(Bloomberg) -- A growing number of Southeast Asians would choose the US over China if the region were forced to pick sides, according to a new poll that shows renewed engagement by the Biden administration is starting to pay off. 

A survey of 1,308 Southeast Asians by the ISEAS-Yusof Ishak Institute published Thursday showed America’s popularity reached 61.1%, up from 57.0% last year. That compares to 38.9% of the respondents who chose China, further widening the popularity gap between the major powers. 

“The Biden Administration’s standing in this region is far better than its predecessor,” said Sharon Seah, senior fellow and coordinator at the Institute’s Asean Studies Centre. She noted 77% of respondents in 2020 said that the level of US engagement had decreased significantly under the Trump administration. This year almost 40% say that engagement had increased.

US is shoring up its security presence in the region with nations expressing concern over the potential for conflict as China asserts greater military control in the waters around Taiwan and in the South China Sea.

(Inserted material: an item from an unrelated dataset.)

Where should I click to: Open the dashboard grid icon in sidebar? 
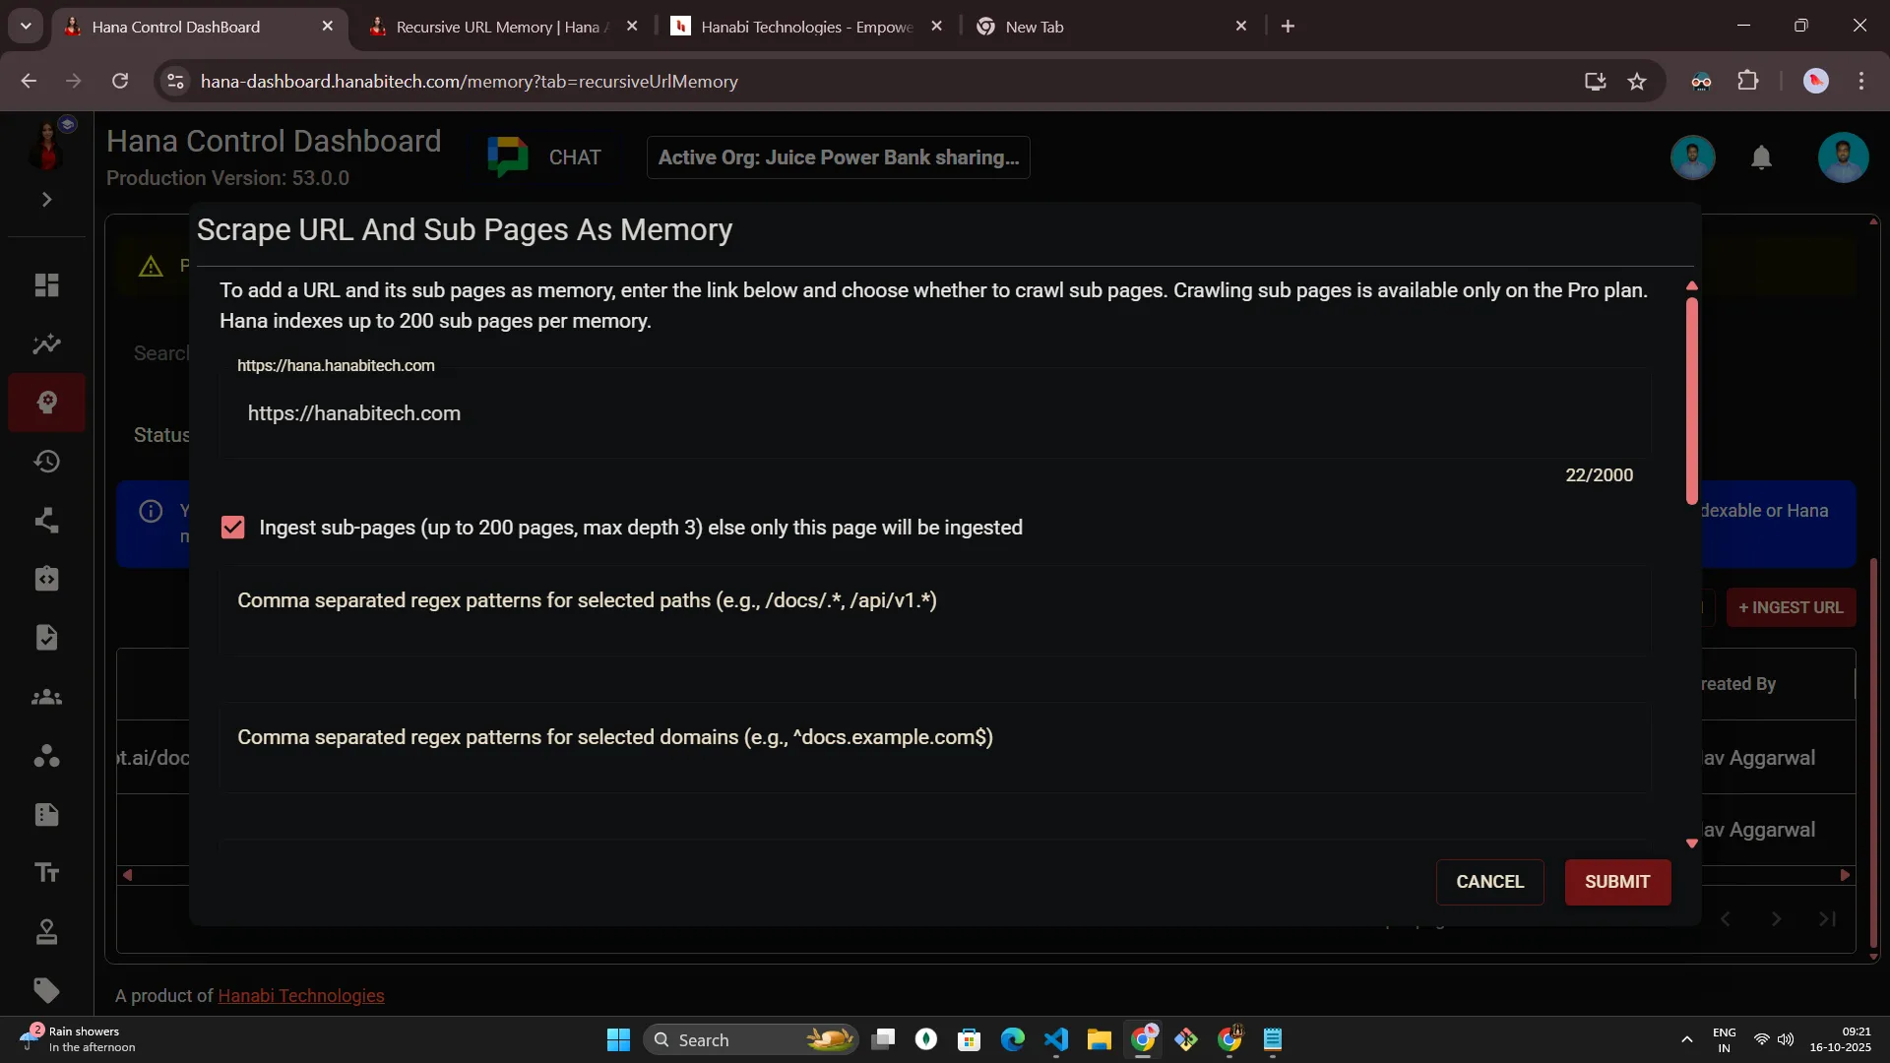coord(46,285)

While the perception remains that China is the most influential and strategic power in the region, that figure declined to 41.5% from 54.4% last year. Nearly half of those who believe future relations will improve with their northern neighbor see its influence “as a potential problem,” the study says.

“The worry over China’s exercise of its strategic and economic influence is always present in this region, but the sense is that China, under President Xi has abandoned the strategy of ‘hiding strengths, biding time,’” said Seah. “This makes it harder for the region to handle China’s responses and counter-responses.”

Perceptions of the US meanwhile were not without issue. While it retained its position as the region’s top choice in maintaining a rules-based order and upholding international law at 27.1%, that is a decline from 36.6% last year. 

Still, nearly half of respondents were positive over the Washington-led Indo-Pacific Economic Framework for Prosperity. The US has recognized that winning hearts and minds on the economic initiative has a ways to go, a sentiment reflected in the survey with more than 40% are uncertain about it. It hosted a first gathering of envoys from 13 nations to discuss a deal in September.

“Domestic reasons prevent the US from greater economic engagement such as re-joining the CPTPP or joining the RCEP, but the region can see that it’s trying hard,” Seah said in reference to other trade frameworks. 

--With assistance from Kevin Varley.